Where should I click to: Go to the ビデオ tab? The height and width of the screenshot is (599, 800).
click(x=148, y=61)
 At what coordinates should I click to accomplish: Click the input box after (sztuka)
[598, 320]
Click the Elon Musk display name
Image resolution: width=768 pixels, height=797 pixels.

==

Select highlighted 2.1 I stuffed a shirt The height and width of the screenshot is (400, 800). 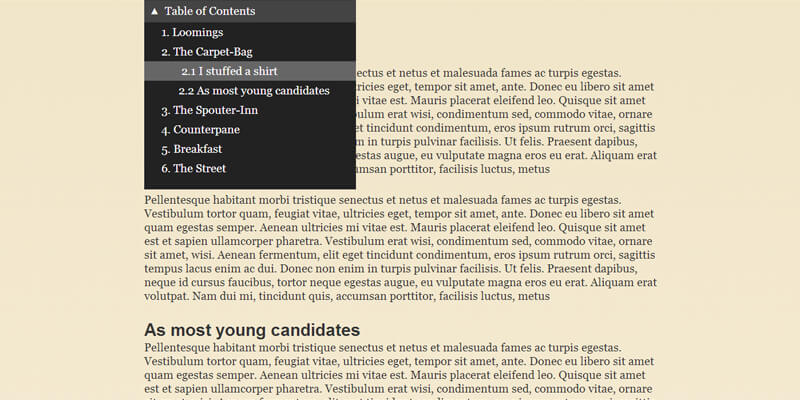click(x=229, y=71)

__HOW TO COMPLETE THIS TASK__
Referring to the material above, set down exactly the lines between the line with "Where should I" and the line with "Image resolution: width=768", inclusive, and no other lines.

__EXERCISE RESPONSE__
Where should I click to: Go to the ビデオ tab? The height and width of the screenshot is (599, 800).
click(x=148, y=61)
 At what coordinates should I click to accomplish: Click the input box after (sztuka)
[598, 320]
Click the Elon Musk display name
Image resolution: width=768 pixels, height=797 pixels.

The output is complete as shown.